La décision de la Cour de cassation du 19 octobre 2011 a mis un coup d’arrêt à ce courant jurisprudentiel.
Dans cette affaire, c’est le comportement du superviseur d’une équipe de standardistes qui a été sanctionné. Ce dernier suivait des salariées qui se rendaient aux toilettes et, à plusieurs reprises, a tenu des propos à caractère sexuel à l’intention de ses collaboratrices, sur MSN ou à l’occasion de soirées organisées après le travail. Informé de ces faits, l’employeur a licencié le salarié harceleur en se plaçant sur le terrain disciplinaire et a prononcé un licenciement pour faute grave, motif pris du harcèlement sexuel commis par celui-ci.
Le salarié s’est défendu en affirmant que les faits qui lui étaient reprochés en dehors du cadre de travail relevaient de sa vie personnelle et qu’ils ne pouvaient donc donner prise à une quelconque sanction, dès lors qu’ils ne constituaient pas une faute dans l’exécution du contrat de travail.
Cette argumentation a été fermement rejetée par la Cour de cassation. Les hauts magistrats ont estimé que les propos à caractère sexuel et les attitudes déplacées d’un salarié à l’égard de personnes avec lesquelles l’intéressé était en contact en raison de son travail ne relevaient pas de sa vie personnelle.
Dès lors, puisque ces agissements n’entrent pas dans le champ de la vie privée, ils peuvent être rattachés au cadre professionnel, cadre où l’employeur exerce pleinement son pouvoir disciplinaire.
Pour la Cour de cassation, peu importe le lieu et le temps de ces agissements, dès lors que les protagonistes se côtoient « en raison [du] travail ».
Ce lien suffit à ôter tout caractère d’ordre privé ou personnel aux faits commis et à les rattacher au travail. Dès lors, l’employeur, tenu de protéger ses salariés contre les harceleurs et les prédateurs sexuels, peut sanctionner l’auteur de tels faits.

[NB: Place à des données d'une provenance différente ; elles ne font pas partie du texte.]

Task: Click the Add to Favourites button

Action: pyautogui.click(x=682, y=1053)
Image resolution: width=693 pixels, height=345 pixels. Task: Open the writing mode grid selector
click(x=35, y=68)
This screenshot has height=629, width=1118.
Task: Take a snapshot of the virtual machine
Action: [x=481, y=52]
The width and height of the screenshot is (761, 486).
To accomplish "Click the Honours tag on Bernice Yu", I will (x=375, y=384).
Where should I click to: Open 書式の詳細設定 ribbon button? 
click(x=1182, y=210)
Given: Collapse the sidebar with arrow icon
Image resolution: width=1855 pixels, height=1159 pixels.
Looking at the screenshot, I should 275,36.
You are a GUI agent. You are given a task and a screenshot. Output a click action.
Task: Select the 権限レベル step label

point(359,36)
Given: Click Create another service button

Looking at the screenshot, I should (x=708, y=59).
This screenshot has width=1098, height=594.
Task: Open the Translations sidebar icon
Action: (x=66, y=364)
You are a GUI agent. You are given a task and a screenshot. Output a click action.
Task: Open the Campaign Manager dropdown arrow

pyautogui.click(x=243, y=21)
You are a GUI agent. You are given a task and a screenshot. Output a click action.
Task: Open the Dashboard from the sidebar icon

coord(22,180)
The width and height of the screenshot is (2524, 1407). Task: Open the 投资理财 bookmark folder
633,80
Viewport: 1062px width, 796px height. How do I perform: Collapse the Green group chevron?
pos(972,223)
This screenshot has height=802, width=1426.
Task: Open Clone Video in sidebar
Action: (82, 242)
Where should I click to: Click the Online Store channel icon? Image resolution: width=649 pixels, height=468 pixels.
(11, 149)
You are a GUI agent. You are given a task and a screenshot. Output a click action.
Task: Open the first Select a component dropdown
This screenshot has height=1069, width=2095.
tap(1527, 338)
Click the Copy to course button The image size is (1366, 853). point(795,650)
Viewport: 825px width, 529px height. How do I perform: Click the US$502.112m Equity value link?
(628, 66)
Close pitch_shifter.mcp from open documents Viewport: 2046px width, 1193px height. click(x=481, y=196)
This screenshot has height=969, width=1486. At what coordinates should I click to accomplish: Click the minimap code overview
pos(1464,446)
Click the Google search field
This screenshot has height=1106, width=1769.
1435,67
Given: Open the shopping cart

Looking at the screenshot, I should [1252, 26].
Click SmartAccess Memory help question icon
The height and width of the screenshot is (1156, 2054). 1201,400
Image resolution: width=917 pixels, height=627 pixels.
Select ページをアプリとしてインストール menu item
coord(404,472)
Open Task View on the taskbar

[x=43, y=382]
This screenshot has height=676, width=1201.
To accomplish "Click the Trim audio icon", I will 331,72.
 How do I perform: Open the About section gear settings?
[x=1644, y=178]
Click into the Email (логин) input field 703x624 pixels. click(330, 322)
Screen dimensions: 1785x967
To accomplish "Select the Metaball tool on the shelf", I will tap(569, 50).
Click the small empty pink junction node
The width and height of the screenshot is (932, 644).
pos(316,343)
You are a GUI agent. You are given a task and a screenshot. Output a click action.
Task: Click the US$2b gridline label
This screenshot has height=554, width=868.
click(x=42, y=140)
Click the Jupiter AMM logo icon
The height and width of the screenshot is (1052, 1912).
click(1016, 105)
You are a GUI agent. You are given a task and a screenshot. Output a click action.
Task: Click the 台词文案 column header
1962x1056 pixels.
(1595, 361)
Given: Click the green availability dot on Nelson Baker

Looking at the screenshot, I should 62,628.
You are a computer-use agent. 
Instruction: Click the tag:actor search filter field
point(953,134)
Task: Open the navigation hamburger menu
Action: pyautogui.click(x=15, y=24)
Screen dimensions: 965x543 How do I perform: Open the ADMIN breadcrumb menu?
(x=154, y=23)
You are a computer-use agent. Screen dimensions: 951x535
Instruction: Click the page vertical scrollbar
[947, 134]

Dans une décision plus récente, en date du 11 janvier 2012, la Cour de cassation a confirmé sa position, réaffirmant que cette dissociation entre vie professionnelle et vie privée était désormais inopérante. En effet, pour les hauts magistrats, « le fait pour un salarié d’abuser de son pouvoir hiérarchique dans le but d’obtenir des faveurs sexuelles constitue un harcèlement sexuel même si les agissements ont lieu en dehors du temps et du lieu de travail ».
Il conviendrait, selon moi, que cette précision figure dans la loi. Tel est donc l’objet de cet amendement.